== Task description ==
Revise the items from their start through the line containing "tap(13, 560)", changing every "GUI agent" to "interface agent" and leaving all else as it is.
• • • •
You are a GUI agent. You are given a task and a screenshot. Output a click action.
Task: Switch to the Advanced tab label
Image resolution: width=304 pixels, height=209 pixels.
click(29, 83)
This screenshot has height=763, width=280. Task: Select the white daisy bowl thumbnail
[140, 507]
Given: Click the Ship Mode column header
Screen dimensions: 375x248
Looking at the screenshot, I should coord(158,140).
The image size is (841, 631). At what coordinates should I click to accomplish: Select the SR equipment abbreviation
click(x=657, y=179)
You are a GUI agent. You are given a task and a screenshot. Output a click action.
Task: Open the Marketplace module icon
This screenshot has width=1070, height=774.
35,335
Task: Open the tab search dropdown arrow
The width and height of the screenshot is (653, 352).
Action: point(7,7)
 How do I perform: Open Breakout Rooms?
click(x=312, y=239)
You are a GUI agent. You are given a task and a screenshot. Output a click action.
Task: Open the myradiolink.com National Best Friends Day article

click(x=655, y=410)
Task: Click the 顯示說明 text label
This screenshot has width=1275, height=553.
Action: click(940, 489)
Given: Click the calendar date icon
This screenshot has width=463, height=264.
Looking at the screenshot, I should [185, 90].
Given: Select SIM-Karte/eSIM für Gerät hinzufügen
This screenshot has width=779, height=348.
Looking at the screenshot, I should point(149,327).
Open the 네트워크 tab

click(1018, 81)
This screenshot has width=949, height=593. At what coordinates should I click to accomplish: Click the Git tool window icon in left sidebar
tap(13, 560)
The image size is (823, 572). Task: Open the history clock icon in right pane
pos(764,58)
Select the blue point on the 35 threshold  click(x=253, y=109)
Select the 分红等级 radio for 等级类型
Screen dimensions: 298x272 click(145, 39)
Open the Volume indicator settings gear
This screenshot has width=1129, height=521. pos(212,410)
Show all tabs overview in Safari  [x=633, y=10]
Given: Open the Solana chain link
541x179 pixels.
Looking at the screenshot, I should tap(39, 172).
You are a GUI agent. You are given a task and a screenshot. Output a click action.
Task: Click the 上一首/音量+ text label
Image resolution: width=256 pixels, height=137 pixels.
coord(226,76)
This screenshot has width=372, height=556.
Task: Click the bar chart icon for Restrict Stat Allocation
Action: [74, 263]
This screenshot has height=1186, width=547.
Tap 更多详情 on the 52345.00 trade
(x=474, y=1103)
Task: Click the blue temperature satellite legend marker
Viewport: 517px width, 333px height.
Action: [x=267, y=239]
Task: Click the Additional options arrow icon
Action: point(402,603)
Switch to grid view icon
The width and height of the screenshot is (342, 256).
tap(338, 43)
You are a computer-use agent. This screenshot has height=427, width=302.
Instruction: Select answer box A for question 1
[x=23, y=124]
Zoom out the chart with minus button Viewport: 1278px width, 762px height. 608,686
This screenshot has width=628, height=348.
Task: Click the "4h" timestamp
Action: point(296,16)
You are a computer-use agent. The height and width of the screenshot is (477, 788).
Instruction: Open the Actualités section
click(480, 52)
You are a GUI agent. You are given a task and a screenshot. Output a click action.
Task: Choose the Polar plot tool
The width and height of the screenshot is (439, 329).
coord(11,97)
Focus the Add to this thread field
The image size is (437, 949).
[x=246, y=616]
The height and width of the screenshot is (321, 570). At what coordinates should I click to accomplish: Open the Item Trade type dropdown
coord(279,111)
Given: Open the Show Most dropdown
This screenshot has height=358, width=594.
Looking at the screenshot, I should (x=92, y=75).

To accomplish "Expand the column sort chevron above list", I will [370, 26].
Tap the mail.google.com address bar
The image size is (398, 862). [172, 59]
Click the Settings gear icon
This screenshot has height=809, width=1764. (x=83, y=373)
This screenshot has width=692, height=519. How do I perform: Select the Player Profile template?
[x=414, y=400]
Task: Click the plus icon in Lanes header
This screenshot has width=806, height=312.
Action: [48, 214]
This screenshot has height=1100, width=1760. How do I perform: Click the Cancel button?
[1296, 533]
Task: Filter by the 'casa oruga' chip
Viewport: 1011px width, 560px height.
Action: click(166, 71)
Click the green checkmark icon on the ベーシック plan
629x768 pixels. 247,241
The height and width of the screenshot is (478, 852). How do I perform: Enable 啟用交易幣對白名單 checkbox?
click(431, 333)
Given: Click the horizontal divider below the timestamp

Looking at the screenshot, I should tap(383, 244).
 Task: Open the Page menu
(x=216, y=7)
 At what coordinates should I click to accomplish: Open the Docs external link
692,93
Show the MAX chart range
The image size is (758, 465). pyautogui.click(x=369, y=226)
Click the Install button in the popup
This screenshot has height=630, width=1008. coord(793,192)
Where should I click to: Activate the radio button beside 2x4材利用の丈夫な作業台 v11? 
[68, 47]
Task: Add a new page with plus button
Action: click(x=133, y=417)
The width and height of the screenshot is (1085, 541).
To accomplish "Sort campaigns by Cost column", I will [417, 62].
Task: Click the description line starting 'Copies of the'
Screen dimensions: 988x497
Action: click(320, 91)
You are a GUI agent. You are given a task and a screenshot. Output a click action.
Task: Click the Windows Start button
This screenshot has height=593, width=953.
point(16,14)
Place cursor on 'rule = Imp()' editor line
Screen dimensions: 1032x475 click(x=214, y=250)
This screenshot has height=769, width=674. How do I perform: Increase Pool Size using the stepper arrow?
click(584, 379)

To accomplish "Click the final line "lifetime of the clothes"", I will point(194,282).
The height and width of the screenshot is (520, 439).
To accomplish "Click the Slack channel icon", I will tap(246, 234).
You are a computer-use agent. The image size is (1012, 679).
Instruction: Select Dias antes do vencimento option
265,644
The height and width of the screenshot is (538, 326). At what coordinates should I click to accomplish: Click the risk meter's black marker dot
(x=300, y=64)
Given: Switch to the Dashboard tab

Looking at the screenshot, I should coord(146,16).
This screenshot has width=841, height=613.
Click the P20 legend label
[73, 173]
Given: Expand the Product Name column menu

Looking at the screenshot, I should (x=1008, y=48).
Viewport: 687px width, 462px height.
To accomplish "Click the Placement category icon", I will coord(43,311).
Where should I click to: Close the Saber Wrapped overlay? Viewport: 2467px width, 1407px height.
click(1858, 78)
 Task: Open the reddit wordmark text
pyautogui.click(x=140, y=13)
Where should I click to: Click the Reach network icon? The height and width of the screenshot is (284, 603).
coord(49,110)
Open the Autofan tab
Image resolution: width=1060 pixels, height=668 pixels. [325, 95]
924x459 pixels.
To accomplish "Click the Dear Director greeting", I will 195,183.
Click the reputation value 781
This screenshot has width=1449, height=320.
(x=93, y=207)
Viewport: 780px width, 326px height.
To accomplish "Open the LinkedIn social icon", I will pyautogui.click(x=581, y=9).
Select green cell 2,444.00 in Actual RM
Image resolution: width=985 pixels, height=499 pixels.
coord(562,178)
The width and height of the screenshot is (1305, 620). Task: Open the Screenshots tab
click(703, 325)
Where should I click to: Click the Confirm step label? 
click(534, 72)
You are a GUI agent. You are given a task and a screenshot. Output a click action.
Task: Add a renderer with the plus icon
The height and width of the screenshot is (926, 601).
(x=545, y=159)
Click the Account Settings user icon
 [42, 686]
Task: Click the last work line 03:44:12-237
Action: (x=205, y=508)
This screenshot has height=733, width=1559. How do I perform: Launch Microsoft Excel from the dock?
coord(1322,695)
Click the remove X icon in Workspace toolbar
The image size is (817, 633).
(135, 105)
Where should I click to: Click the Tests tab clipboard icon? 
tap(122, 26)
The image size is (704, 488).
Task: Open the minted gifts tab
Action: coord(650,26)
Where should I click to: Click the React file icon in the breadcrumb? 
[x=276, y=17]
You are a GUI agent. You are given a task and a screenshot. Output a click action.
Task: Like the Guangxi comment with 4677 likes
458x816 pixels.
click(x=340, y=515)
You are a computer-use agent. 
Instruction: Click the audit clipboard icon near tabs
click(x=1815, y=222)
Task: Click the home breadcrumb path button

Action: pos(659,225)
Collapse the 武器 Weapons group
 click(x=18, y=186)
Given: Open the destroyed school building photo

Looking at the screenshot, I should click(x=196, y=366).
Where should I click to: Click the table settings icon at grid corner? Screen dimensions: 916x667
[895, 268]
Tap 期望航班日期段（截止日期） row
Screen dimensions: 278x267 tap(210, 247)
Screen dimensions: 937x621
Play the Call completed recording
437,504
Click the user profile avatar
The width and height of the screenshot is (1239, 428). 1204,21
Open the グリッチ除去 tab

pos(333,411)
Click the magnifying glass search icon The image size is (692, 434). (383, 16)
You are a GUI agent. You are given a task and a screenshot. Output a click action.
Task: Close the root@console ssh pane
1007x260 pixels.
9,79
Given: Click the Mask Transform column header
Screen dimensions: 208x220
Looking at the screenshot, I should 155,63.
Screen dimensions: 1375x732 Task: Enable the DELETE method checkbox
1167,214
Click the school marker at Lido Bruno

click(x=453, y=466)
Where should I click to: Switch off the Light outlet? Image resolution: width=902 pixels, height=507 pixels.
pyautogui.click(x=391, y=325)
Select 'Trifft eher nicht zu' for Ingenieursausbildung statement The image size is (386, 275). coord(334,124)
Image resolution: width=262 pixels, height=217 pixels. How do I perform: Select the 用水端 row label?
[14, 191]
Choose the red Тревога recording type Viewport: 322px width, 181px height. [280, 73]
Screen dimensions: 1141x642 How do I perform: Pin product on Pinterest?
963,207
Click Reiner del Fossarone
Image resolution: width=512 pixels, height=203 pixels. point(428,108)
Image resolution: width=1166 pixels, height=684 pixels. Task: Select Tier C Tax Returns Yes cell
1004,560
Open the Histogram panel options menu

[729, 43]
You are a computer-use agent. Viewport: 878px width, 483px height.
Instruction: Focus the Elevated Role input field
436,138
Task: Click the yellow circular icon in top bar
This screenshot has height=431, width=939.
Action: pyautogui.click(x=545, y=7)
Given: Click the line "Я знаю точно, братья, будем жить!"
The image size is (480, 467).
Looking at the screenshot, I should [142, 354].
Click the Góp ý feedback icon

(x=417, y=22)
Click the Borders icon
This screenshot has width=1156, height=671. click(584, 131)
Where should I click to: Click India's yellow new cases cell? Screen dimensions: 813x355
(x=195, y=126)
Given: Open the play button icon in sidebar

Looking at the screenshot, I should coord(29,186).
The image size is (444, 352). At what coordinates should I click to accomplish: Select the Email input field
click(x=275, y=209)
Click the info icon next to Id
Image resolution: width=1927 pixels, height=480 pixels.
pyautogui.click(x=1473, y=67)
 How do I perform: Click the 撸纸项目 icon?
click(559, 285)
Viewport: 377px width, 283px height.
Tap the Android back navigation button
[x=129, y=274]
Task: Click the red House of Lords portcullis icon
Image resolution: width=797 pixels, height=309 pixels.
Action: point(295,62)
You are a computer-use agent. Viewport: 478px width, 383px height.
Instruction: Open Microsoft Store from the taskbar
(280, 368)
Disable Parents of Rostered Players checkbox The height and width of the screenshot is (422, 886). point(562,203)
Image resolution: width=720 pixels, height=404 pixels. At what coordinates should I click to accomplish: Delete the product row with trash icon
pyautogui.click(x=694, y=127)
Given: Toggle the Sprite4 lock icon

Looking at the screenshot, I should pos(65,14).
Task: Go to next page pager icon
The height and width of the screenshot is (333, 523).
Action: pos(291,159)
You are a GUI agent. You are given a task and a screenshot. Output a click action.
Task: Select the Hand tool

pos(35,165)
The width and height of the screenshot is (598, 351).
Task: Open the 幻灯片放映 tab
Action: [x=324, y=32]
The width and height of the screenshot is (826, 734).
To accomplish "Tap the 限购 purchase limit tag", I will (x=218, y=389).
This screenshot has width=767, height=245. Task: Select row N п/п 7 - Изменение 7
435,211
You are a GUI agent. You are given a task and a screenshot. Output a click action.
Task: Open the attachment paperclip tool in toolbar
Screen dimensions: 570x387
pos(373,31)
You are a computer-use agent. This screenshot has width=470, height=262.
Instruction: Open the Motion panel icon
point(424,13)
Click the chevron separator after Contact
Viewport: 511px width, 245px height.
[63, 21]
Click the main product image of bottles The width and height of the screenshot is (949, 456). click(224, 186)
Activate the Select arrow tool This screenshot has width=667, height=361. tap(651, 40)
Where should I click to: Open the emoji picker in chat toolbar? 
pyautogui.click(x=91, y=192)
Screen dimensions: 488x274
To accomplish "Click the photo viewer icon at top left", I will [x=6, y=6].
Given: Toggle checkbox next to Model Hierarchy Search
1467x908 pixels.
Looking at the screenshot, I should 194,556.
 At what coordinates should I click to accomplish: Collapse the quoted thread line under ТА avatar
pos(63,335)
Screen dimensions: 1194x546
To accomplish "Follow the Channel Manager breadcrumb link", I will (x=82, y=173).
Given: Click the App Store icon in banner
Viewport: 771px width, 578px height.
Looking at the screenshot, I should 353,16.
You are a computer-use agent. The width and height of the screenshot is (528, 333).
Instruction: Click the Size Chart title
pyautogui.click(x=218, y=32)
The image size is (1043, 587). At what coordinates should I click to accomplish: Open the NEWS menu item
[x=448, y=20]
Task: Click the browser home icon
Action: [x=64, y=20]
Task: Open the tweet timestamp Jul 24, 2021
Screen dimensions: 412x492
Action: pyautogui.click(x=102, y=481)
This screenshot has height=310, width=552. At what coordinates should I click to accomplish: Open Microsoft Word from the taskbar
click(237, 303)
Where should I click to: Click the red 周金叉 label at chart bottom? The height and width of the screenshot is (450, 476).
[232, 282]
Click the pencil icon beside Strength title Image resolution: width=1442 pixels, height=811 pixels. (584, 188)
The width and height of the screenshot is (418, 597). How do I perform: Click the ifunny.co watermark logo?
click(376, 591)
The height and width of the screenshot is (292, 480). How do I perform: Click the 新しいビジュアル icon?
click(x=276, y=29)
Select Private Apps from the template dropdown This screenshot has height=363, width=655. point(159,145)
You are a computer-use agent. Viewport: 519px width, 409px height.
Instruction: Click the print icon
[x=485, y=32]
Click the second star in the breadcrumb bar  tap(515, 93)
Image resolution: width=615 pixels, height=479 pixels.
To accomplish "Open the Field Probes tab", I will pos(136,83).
• • • •
== Response ==
You are a interface agent. You are given a task and a screenshot. Output a click action.
Task: Switch to the Advanced tab label
Image resolution: width=304 pixels, height=209 pixels.
click(29, 83)
This screenshot has height=763, width=280. Task: Select the white daisy bowl thumbnail
[140, 507]
Given: Click the Ship Mode column header
Screen dimensions: 375x248
Looking at the screenshot, I should coord(158,140).
The image size is (841, 631). At what coordinates should I click to accomplish: Select the SR equipment abbreviation
click(x=657, y=179)
You are a interface agent. You are given a task and a screenshot. Output a click action.
Task: Open the Marketplace module icon
This screenshot has width=1070, height=774.
35,335
Task: Open the tab search dropdown arrow
The width and height of the screenshot is (653, 352).
Action: point(7,7)
 How do I perform: Open Breakout Rooms?
click(x=312, y=239)
You are a interface agent. You are given a task and a screenshot. Output a click action.
Task: Open the myradiolink.com National Best Friends Day article

click(x=655, y=410)
Task: Click the 顯示說明 text label
This screenshot has width=1275, height=553.
Action: click(940, 489)
Given: Click the calendar date icon
This screenshot has width=463, height=264.
Looking at the screenshot, I should [185, 90].
Given: Select SIM-Karte/eSIM für Gerät hinzufügen
This screenshot has width=779, height=348.
Looking at the screenshot, I should point(149,327).
Open the 네트워크 tab

click(1018, 81)
This screenshot has width=949, height=593. At what coordinates should I click to accomplish: Click the Git tool window icon in left sidebar
tap(13, 560)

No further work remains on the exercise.